▶ **WHAT THIS TASK INVOLVES**: Pull out every line below that contains the word "size".

▶ **SOURCE DATA**:
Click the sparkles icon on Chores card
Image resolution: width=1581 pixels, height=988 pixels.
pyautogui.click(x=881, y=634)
---
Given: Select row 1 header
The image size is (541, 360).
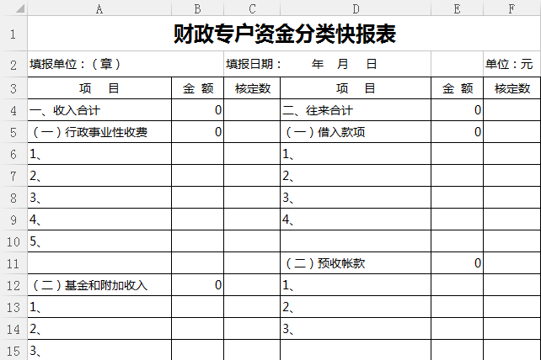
* * *
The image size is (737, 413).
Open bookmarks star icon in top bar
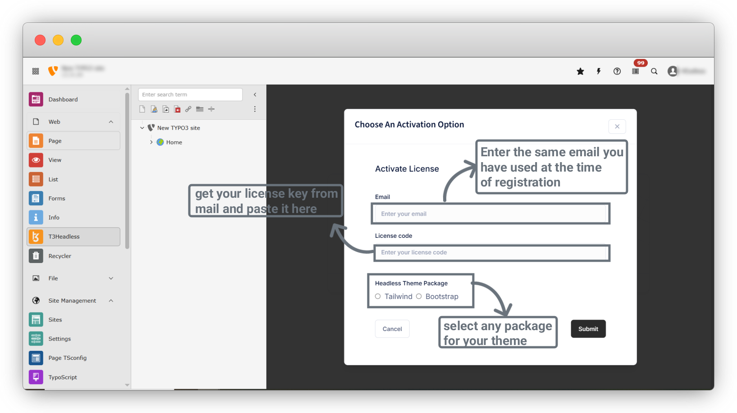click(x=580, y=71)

▶ **ANSWER FOR THIS EXERCISE**:
The image size is (541, 360).
The image size is (737, 413).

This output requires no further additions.